Ars Scholae Palatinae
1,131
There's evidence that this is not correct. The act of writing seems to enhance learning in and of itself.
That hand-writing could enhance learning in and of itself is not a new idea or one I'm inclined to argue.

However, learning and demonstrating or applying learning are not the same thing. While in theory the thinking one does in an exam can be a bit of a learning activity, the primary goal is usually to demonstrate learning and advance to the next topic. Handwriting may not be a net win there.

I also sympathize with the plea against handwring for other reasons. I had a teacher who literally refused to accept handwritten work from me as illegible while still in high school and handwriting regularly. On one hand, reading garbage handwriting like mine is lousy, but on the other you hate to see handwriting get in the way of assessing learning.
 
Upvote
3 (3 / 0)

DCStone

Ars Tribunus Militum
2,838
One of the most devastating academic disillusionments I experienced came from those test banks.

I was in grad school where ostensibly all of this material is relevant to our ability to perform in our career. I put so much effort into studying for an exam. I’m reading the text, doing practice problems, reviewing lectures, etc etc.

I show up on exam day and there is a little pod of guys I’m friends with reviewing a printout. “What’s that?” “It’s last years exam!”

Every single one of those guys got a 100%. Not a question had been altered. They didn’t study at all, just brute memorization the morning of the test.
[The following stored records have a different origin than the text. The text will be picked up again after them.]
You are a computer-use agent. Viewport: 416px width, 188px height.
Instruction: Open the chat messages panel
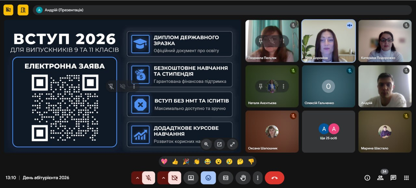tap(393, 178)
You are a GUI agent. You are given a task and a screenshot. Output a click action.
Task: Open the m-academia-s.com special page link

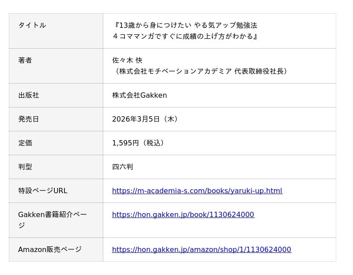coord(197,191)
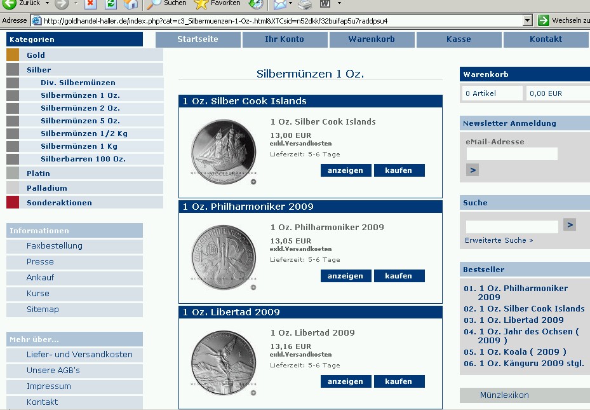The image size is (590, 410).
Task: Click the eMail-Adresse newsletter input field
Action: click(511, 154)

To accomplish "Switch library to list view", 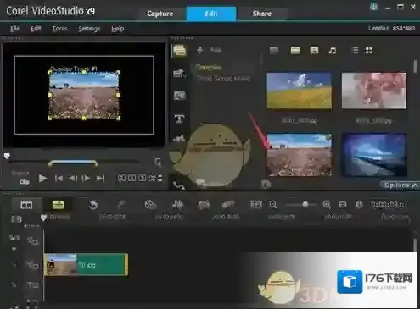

I got an 85%. And our grades and class rank directly affected our ability to specialize.

One of them had a test bank that basically got the entire group through the first two years of the program at the top of the class. Was it wrong of them to use it? Probably. I consider it “more wrong” that the faculty was repeating the exams verbatim for years. They surely had to notice a disproportionate amount of 100% results!
You'd have thought that it would set off a bunch of red flags, for sure. Then again I saw exactly the same thing in some of the undergraduate courses I had to take. I'm not against reusing some questions, and I'm certainly not against students having access to copies of past exams. But recognizing that and taking it into account should be a key part of any instructor's job.
 
Upvote
7 (7 / 0)

siliconaddict

Ars Legatus Legionis
13,125
Subscriptor++
My hope is that the initial use of LLM was simply due to people doing one prompt searches (transferring google searches) , as we are already seeing LLM natives using the technology on a more interesting way: upload your manual into it and query it on the friction. I can see this working very well on subjects like maths and chemistry for example, where the student can interrogate the text book on the topics that are challenging to understand and then ask it to generate exercises similar to ones they failed. Or talk them through how they got it wrong.

Yes basically every student can have their own teacher, standardised by the quality of the textbooks.

The issue is you are making the assumption that your LLM teacher is providing a factional and valid response to your queries. The student is reliant that the SME is providing correct guidance. LLM are at the stage where they are good, they are not perfect. Now admittedly when it is a text book and usually dealing with a narrow set of data, that branch prediction it does is far better than more nebulous questions like asking a LLM something where it gets its data from the internet in general.
I'm still in the stage with LLM's of trust but verify. But then a good LLM that is giving you info from a textbook should easily be able to cite the page and passage it is using.